● Extract provided
Free & premium alternatives
There is not doubt Tumblr, WordPress, and Blogger are the three best blogging sites overall, but there are always other choices designed to fit other individual aesthetics, limitations, and motives. Perhaps you’re keen on a particular backend layout not present in the aforementioned options, or maybe you want a service excelling in top-notch customer service or extensive commerce tools. Whatever the case may be, below are several more of our favorite options currently on the market. The days of Posterous and Moveable Type may be gone, but they’re not completely forgotten … yet.
Weebly was the first site I ever used to create a “professional,” post-college website given its flexible framework and broad appeal. Both blogging and backend customization utilize the platform’s straightforward, drag-and-drop interface, while the swath of template options offer additional designs should you decide to forgo the bundled HTML and CSS editor. It’s not the most phenomenal when it comes to features, but it’s free, devoid of ads and loaded with statistical tools and SEO options for a more comprehensive look at your blog’s performance. Unlike many blogging platforms, Weebly’s mobile services are some of the best offered, touting admirable customization and posting options within a sick, attractive interface that bodes well for the future of the platform’s design. It’s pretty basic as far as blogging sites go, but it serves as fantastic introduction and gateway to more capable platforms requiring a better understanding of website construction.
Squarespace may pride itself for its gorgeous, modular design, and versatility, but it touts the same accessibility when it comes to price. However, the content management platform is also one of the most stable and reliable, equipped with built-in website analytics and a slew of dynamic templates customizable with or without prior CSS or coding knowledge. Available widgets implement everything from real-time Twitter and RSS feeds to search utilities and contact forms, but most are tailored with the platform’s e-commerce focus in mind. No matter the content though, posts can still be set up for later publishing and coined by multiple authors, providing ample options regardless of the price bundle you choose. Importation and simple synchronization with cloud services like Dropbox are also welcome additions, as are the expansive gallery variations and intuitive image manager. The most basic plan will run you $8 a month, but you can always opt for the free trial first.
Based on Moveable Type, a former forerunner in the blogging industry, TypePad was originally designed using the same technology. It sports many of the same APIs and templates, though it varies on which price package you purchase, and places a heavier focus on less tech-savvy users. Although not necessary, themes can be altered with custom CSS coding, and the platform boasts a fair share of SEO, RSS, and AV-managing assets to keep it competitive with other freemium and premium offerings. Posts can be published through the well-designed Web interface, mobile platform or even email, while boasting multiple authors and rich editor that provides extensive customization. Stats are available via Google Analytics, and though the premium package will run you $30, most users prefer the more affordable $9 and $15 packages given their beautiful design and unlimited storage capacity. The platform’s stable, closed-source code only a plus.

● Work request 1
Retype the part of the blogging-platform extract that begins at the words "Free & premium" and stops after the words "forgotten … yet.".
● Work request 2
Answer these questions from the blogging-platform extract:
(a) What kind of interface does Weebly use for blogging and backend customization?
(b) How much does the most basic Squarespace plan cost?
(c) On which earlier blogging platform was TypePad based?
● Work request 3
Rewrite the paragraph of the blogging-platform extract that begins "Weebly was the first site" as a bulleted list that keeps its main facts.
The listing that follows is separate material and has no connection to the blogging-platform extract.

● Available data

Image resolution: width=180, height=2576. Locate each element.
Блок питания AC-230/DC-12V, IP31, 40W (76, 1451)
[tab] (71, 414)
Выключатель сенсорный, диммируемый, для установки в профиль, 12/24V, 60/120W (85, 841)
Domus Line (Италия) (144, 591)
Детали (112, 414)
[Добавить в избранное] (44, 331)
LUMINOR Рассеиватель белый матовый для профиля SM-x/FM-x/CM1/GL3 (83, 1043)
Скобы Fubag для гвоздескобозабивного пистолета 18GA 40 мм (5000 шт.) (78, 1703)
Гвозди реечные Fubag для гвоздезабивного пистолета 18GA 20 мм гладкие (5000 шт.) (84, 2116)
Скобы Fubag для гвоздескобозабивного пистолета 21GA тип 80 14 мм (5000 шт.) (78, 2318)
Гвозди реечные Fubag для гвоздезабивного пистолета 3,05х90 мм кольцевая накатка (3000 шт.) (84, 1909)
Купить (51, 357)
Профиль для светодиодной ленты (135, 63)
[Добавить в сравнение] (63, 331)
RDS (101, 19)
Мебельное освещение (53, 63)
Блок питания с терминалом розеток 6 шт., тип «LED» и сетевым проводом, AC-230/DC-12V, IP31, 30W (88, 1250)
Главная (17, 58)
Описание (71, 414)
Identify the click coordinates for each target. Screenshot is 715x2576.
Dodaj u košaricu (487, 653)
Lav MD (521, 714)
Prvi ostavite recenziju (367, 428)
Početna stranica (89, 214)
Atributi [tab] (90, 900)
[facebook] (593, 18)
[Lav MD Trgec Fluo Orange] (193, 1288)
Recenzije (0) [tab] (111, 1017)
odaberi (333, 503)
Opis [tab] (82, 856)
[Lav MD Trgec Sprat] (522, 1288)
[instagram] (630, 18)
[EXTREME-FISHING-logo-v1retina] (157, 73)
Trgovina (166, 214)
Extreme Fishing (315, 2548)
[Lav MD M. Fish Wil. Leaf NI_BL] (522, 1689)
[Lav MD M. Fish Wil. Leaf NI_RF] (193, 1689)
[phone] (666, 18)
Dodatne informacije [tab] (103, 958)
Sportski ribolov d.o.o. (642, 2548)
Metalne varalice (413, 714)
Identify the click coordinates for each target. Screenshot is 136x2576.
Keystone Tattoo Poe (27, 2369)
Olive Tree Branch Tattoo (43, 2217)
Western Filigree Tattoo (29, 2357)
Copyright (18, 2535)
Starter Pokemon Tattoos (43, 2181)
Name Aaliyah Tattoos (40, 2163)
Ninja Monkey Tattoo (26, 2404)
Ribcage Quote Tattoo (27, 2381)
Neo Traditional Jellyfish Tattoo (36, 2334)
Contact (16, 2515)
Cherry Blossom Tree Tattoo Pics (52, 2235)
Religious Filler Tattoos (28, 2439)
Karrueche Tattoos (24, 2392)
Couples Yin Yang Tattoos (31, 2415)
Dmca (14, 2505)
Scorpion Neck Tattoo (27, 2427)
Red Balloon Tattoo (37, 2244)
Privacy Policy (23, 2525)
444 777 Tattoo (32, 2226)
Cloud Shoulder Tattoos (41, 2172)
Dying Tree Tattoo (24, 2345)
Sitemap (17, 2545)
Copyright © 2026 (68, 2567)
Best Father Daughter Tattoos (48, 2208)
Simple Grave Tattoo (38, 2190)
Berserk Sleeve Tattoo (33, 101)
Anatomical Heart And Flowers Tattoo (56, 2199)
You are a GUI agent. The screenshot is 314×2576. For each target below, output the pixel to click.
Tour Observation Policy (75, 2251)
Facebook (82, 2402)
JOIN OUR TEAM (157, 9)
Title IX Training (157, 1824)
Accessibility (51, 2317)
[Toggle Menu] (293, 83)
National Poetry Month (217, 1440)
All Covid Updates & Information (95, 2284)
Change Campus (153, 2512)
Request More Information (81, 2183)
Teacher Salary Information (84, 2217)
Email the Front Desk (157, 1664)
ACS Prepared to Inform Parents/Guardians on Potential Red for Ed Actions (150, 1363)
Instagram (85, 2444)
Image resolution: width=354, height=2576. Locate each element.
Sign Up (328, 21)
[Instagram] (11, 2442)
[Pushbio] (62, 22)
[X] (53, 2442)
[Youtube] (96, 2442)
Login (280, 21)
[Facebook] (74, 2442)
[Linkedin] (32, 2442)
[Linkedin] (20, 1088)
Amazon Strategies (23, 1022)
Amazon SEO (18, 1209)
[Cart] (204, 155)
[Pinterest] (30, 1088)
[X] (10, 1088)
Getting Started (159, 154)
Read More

● Task response 1
Free & premium alternatives
There is not doubt Tumblr, WordPress, and Blogger are the three best blogging sites overall, but there are always other choices designed to fit other individual aesthetics, limitations, and motives. Perhaps you’re keen on a particular backend layout not present in the aforementioned options, or maybe you want a service excelling in top-notch customer service or extensive commerce tools. Whatever the case may be, below are several more of our favorite options currently on the market. The days of Posterous and Moveable Type may be gone, but they’re not completely forgotten … yet.

● Task response 2
(a) A straightforward, drag-and-drop interface.
(b) $8 a month.
(c) Moveable Type.

● Task response 3
- Weebly was the first site the writer used to build a professional, post-college website, chosen for its flexible framework and broad appeal.
- Blogging and backend customization both use a straightforward, drag-and-drop interface.
- Many templates offer additional designs, so users can skip the bundled HTML and CSS editor.
- Its features are not outstanding, but it is free and ad-free and includes statistical tools and SEO options for tracking a blog's performance.
- Its mobile services are among the best, with strong customization and posting options in an attractive interface.
- It is fairly basic but serves as an excellent introduction to more capable platforms that require a better understanding of website construction.